Immediate annuity for life increasing at a simple rate: Inflation is the biggest enemy of most investors. In the long run, it can eat into one’s fortune. The income may appear good today, but over a period of time, it may not be sufficient. In all options mentioned above, the annuity, once fixed, does not change. To overcome such a scenario, this option can be taken. So, the annuity amount increases each year at a stipulated rate of, say, three per cent. The amount of annuity for the first year is clearly mentioned and so is the rate of increase. The rate of increase is computed using a simple rate of interest.

 

Joint life annuity: This options work for those wanting to provide for their spouses.

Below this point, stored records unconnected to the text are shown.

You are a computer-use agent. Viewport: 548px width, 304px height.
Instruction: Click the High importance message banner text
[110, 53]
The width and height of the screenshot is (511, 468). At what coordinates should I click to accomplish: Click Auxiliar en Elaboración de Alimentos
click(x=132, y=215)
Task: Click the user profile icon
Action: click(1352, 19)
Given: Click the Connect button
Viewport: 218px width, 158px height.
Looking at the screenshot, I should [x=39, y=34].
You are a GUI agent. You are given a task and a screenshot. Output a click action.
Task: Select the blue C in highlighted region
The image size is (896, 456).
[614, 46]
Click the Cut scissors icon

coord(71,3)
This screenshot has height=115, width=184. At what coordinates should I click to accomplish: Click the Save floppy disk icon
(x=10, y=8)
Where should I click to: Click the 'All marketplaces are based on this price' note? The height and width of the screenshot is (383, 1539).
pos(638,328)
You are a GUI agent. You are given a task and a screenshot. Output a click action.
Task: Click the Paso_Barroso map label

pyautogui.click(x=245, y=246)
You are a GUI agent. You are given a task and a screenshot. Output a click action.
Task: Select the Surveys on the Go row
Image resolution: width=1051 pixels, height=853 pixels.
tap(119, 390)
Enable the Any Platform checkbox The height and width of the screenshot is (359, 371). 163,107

There are options to provide the same amount of annuity to the spouse or half the amount in case of the death of the primary annuitant.

 

One can also choose 100 per cent annuity with the last survivor option under the joint life annuity and ask for return of purchase price.

 

As a rule of thumb, the more the guaranteed amount, the lower the annuity. If the regular payout is started late in life, the amount is also high. For example, the annuity you get if you start the payouts at the age of 45 will be lower compared to the amount you would get if payouts begin at the age of 60. Mortality rises with the age. Annuity payable monthly, quarterly or half-yearly is reduced by a pre-defined factor as compared to annuity payable yearly. Consult your advisor to understand if these products fit your goals.